For years, various types of polybrominated diphenyl ethers (PBDE) have been added to foam and fabric as a flame retardant. However, several studies in recent years have shown that, in addition to its retardant properties being exaggerated, when ignited, PBDE give off higher levels of toxic gases, including carbon monoxide, than untreated furniture.  

In addition, PBDE don’t chemically bind with polymers, and leach from the surface they’ve been added to. PBDE routinely spread into the broader environment via off-gassing and accumulate in household dust.   

PBDE emissions have been linked to a variety of aliments, including diabetes, hormonal and immune system damage, and cancer.  As the award-winning Chicago Tribune series “Playing with Fire” detailed the toxins leach from the foam, too often saturating indoor environments.
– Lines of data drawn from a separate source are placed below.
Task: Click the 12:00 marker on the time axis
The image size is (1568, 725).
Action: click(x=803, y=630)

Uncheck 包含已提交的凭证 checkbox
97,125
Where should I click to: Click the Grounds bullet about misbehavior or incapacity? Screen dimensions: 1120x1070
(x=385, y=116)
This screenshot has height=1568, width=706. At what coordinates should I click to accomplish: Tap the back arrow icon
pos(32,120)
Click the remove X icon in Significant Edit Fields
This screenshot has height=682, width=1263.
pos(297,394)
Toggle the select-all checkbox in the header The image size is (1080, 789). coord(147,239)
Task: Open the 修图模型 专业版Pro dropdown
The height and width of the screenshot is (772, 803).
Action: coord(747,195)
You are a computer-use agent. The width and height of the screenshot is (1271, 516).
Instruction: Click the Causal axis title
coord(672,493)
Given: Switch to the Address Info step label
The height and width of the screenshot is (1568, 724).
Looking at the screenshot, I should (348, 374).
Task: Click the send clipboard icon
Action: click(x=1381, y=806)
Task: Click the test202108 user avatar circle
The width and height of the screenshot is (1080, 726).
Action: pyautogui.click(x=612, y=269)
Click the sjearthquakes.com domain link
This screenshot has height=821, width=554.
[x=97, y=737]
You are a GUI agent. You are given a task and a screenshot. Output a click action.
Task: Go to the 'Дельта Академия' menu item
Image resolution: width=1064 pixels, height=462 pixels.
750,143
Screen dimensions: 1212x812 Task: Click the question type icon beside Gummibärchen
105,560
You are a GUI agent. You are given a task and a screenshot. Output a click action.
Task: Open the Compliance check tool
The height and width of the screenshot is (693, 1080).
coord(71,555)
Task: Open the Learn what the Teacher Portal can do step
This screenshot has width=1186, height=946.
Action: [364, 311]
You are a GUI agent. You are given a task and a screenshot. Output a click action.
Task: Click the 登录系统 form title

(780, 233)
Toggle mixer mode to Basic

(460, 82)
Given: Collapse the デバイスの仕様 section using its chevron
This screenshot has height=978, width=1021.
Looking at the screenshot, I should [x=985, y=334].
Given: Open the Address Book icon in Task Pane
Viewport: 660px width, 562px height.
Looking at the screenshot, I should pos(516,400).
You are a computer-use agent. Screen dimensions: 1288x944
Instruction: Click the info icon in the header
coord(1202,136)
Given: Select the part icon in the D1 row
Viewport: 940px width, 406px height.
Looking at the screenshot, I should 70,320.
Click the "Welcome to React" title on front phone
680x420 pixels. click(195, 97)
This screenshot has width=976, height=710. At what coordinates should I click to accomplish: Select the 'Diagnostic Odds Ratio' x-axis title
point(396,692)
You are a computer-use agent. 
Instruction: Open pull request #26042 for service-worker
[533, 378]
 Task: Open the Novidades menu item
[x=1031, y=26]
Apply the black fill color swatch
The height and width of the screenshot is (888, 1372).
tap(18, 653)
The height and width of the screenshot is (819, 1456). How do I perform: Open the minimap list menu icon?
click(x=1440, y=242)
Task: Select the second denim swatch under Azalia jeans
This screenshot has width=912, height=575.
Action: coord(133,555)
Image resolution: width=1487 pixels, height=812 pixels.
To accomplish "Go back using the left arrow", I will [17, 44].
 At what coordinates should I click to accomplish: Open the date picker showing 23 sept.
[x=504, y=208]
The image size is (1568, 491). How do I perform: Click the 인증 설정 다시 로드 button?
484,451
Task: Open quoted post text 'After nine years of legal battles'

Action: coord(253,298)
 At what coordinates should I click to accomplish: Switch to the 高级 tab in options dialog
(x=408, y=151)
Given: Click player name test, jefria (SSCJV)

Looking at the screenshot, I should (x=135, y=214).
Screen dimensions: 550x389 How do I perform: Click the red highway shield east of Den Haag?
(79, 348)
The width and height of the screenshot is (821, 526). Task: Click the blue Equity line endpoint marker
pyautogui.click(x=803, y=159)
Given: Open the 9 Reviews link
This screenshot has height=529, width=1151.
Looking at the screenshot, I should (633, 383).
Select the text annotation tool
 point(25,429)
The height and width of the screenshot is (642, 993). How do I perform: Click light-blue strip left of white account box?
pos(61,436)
Concern about PBDE has led 16 major American furniture manufacturers — including Ashley Furniture, the nation’s largest — to swear off using them. And several major companies such as Kaiser Permanente, Staples, Facebook and HDR Architecture — the second largest architectural firm in North America — say they will no longer buy PBDE-bearing furniture.

Twelve states and the District of Colombia currently have laws restricting the use of PBDEs in consumer products, including furniture.

The Wellspring Upholstery Cooperative is fully committed to offering the safest and most environmentally friendly flame retardants on the market today.     

Alternative PBDE-free materials include natural, rubber-derived latex, wool batting, or polyester-fiberfill — all of which are less likely to be treated with flame retardants.